> **Tasks to perform**
1 – According to the book report on "Legacy," which two of the seven historically Black medical schools were still standing after the Flexner Report?
2 – Using the book report on "Legacy," explain why a generation of Black clinicians was forced out of practice.
3 – Carry on the book report on "Legacy" from its last sentence.

> **Text segment**
::::::::::

HITLAG Book Club Book Report: “Legacy” by Uché Blackstock, MD

Recently, the HITLAG book club got together to discuss “Legacy” an absolute must-read. Blackstock takes readers through a concise yet comprehensive history of racism in medicine in the U.S., with a centering of Black experiences. Dr. Blackstock is an ER doc, and our group loved her first-hand stories woven through current statistics on inequity in medicine.

That’s enough set up; let’s get to the takeways:

  1. Read this book. Yes, we’re about to summarize our group’s favorite themes, but the book is only 250 pages. If you don’t want to read, listen to the many podcasts and video interviews that Dr. Blackstock has given. Better yet, hire her company.
  2. The Flexner Report. If you didn’t know about The Flexner Report, you are not alone, but we’ve really got to make sure everyone knows about this one. In 1910, a guy named Flexner attempted to standardize and score medical school curriculum. However, he weaponized his scoring system to denounce Black medical institutions; by the time he was done, only Howard and Meharry were still standing out of 7 historically Black medical schools. A generation of Black clinicians were forced out of practice.
  3. Black maternal health. Nothing’s less controversial than moms and babies, right? Apparently not. The 1910 the Flexner Report and the 1923 Sheppard-Tower Act attacked the credibility of Black birth workers and continued the long history of Black birthing people being denied basic human rights in the United States. Even today, Black women are 3x more likely to die due to childbirth and 2x as likely to have a child who dies before the age of one versus white peers. It is both par-for-the-course and mindboggling that inequities like this exist in 2024. Important work is being done by the Black Maternal Health Caucus. Support this organization and support Black birth.

::::::::::

> **Dataset content**
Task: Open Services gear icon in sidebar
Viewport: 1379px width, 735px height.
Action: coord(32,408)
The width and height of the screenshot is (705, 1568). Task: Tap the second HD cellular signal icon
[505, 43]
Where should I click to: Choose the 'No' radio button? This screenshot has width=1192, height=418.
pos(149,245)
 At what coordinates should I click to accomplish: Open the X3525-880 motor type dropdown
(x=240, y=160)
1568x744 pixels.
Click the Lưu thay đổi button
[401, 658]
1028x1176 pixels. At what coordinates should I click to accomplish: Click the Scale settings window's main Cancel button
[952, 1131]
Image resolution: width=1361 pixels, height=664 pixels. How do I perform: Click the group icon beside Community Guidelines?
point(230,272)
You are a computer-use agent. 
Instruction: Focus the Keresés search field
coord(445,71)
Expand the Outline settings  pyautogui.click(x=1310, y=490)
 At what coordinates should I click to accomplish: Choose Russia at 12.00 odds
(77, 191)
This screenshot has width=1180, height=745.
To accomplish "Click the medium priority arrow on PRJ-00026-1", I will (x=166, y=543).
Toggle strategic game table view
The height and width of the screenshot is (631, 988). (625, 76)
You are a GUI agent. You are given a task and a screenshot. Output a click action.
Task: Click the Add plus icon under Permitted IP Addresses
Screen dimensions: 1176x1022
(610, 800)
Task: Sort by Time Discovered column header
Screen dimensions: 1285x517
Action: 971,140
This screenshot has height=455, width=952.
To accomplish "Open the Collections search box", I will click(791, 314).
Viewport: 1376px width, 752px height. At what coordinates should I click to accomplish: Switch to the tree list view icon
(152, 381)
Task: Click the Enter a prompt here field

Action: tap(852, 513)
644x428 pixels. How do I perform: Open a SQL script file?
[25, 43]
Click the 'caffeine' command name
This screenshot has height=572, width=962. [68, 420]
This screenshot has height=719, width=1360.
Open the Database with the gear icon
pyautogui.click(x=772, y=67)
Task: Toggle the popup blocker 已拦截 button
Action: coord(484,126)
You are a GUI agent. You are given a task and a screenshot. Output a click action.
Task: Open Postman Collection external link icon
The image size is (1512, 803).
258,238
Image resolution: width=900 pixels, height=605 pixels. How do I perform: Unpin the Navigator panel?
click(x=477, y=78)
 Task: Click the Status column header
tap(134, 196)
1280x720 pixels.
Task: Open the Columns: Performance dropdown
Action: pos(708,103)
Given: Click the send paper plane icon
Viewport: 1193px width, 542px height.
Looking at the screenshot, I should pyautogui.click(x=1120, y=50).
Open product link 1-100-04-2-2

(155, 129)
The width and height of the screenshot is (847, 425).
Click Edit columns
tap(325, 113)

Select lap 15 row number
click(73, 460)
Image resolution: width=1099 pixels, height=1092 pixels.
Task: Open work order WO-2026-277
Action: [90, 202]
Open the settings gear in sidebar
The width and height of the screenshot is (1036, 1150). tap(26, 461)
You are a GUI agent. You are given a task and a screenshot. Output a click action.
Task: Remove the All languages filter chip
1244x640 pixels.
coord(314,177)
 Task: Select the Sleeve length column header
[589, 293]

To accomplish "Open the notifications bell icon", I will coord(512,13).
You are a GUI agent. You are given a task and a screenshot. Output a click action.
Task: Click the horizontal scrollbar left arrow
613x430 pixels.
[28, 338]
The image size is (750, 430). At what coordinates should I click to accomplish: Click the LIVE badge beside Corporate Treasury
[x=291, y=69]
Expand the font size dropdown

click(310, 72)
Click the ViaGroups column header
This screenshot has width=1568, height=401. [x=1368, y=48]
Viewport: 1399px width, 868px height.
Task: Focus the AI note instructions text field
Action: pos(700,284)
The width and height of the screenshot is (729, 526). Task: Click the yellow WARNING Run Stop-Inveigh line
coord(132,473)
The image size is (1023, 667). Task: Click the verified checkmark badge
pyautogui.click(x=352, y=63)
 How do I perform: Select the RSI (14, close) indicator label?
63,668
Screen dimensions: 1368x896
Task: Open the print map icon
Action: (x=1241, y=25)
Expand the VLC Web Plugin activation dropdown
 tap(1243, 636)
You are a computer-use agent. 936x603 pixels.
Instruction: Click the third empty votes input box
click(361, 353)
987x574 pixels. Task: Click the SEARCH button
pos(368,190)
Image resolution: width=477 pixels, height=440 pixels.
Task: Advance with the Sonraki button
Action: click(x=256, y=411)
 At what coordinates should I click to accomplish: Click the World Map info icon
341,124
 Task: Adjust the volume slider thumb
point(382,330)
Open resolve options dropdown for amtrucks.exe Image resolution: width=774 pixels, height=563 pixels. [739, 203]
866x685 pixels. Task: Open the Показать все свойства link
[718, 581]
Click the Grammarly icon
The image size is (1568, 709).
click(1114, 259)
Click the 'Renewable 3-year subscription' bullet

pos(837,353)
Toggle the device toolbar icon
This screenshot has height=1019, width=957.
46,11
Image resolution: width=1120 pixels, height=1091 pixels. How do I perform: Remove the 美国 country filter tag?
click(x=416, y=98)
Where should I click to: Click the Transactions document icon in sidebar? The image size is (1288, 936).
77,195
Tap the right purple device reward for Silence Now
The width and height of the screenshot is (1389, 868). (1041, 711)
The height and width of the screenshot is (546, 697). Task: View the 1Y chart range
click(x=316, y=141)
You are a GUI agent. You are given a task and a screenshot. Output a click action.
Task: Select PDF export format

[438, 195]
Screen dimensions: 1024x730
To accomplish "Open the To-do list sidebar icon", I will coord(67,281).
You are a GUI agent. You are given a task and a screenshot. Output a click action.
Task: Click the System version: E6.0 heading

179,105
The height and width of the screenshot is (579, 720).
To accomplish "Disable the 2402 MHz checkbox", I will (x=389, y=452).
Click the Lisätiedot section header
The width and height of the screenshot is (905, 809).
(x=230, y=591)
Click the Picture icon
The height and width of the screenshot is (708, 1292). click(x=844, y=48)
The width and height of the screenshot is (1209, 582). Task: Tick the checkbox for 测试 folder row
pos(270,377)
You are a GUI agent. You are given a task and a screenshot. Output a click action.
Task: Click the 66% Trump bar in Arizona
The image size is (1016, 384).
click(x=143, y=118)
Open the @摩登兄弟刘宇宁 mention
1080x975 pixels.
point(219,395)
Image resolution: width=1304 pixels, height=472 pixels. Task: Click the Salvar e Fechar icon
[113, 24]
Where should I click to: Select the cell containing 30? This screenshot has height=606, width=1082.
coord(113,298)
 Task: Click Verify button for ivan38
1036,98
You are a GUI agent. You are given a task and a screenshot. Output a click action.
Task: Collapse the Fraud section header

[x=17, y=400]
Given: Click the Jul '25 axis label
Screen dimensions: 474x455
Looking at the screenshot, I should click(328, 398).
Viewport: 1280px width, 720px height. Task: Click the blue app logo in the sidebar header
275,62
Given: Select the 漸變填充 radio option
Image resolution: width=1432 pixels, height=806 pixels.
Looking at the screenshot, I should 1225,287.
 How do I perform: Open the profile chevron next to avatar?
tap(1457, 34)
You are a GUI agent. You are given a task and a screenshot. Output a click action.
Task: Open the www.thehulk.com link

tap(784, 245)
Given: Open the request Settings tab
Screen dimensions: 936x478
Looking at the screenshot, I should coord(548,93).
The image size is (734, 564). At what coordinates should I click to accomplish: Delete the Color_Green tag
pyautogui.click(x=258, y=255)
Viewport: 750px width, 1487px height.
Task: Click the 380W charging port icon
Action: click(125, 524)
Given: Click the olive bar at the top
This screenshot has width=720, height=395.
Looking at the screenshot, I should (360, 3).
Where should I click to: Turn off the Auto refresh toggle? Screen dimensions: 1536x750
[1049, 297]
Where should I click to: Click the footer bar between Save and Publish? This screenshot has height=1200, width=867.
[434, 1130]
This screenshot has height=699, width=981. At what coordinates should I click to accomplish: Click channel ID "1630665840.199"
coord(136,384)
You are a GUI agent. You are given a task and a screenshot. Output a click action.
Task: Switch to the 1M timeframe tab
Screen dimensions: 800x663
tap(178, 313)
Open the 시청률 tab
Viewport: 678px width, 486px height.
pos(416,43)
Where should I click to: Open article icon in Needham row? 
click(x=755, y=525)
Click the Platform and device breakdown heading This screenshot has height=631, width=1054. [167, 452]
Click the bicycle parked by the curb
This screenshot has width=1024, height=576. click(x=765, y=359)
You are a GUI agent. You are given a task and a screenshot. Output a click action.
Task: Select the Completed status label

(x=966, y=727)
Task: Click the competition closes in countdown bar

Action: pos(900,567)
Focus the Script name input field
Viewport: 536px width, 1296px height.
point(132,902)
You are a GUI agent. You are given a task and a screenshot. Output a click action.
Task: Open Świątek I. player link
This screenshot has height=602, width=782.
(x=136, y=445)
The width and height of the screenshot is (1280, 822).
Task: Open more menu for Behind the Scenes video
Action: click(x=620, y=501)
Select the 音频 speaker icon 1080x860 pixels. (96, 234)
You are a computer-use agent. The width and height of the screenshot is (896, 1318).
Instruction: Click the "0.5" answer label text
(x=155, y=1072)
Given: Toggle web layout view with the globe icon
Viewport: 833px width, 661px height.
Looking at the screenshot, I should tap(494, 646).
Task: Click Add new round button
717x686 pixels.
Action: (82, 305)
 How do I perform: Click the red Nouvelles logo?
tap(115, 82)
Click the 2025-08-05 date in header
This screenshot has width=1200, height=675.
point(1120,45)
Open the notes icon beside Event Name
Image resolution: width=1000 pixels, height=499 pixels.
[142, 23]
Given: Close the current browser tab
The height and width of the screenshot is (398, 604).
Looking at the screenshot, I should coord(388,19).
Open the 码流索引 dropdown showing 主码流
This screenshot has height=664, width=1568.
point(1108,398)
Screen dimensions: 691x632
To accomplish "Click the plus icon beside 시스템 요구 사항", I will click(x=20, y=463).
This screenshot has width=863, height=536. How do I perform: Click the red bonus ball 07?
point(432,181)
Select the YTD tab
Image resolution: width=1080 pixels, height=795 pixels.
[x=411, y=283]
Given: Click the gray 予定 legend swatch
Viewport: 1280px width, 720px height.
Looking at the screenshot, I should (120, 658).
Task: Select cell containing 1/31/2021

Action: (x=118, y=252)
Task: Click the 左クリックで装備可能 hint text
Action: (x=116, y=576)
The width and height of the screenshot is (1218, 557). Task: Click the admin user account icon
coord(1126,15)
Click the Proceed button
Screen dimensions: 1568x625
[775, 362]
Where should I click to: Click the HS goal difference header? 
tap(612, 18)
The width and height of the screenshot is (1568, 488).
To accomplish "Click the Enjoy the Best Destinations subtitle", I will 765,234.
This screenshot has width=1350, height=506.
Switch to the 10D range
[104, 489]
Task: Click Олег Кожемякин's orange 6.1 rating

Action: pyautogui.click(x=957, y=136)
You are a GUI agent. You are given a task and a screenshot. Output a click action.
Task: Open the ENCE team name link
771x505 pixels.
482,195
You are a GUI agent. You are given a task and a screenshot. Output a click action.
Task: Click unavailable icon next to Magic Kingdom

::::::::::

> **Answers for each item**
1 – Howard and Meharry.

2 – In 1910, Flexner used his system for scoring medical school curriculum to denounce Black medical institutions. By the time he was done, only Howard and Meharry remained out of 7 historically Black medical schools.

3 –
  4. Medical trauma is still happening. Often times when the media talks about the ‘distrust’ of people of color regarding the medical system, the journalists will bring in historical instances like the Tuskegee syphilis study. One thing Blackstock makes so eloquently clear is that people of color don’t have to rely on these historical examples to explain their experience of the medical system. Injustices are happening right now, today, every day. In one of the most powerful sections of the book, Dr. Blackstock describes being an emergency room doctor at two hospitals in NYC: Tisch and Bellevue. Tisch’s patient population is about 9% Black while Bellevue’s is about 26% Black. The differences in resourcing are stark, with patients at Tisch receiving glaringly superior care. Blackstock writes: “…I came to view [the ER] as the place where the United States’ social problems come home to roost.” (p.111)
  5. Intersectionality + white feminism. Blackstock pulls no punches when she describes her experience coexisting with white feminism when most of her white colleagues abandoned her for being “too political” amidst a hostile environment against DEI work at NYU.  It’s important to our community at HITLAG to always question our own perspective, make space for each other person’s perspective, and advocate for the most inclusive solutions. Equity isn’t optional.
  6. Unpaid labor for Black medical professionals. The unpaid labor of educating, mentoring, and advocating isn’t limited to the medical field, but Blackstock does a great job of describing the toll it takes in academic medicine. The burden of dismantling racism can’t be on people of color; it has to be on the institutions that keep and renew inequitable practices. 

Yep, we spent an hour talking about this book and could have spent a week. The important thing, as always, is for each of us in the HITLAG bookclub to walk the walk from our various corners of the healthcare puzzle. Equity only happens intentionally, so let’s keep going!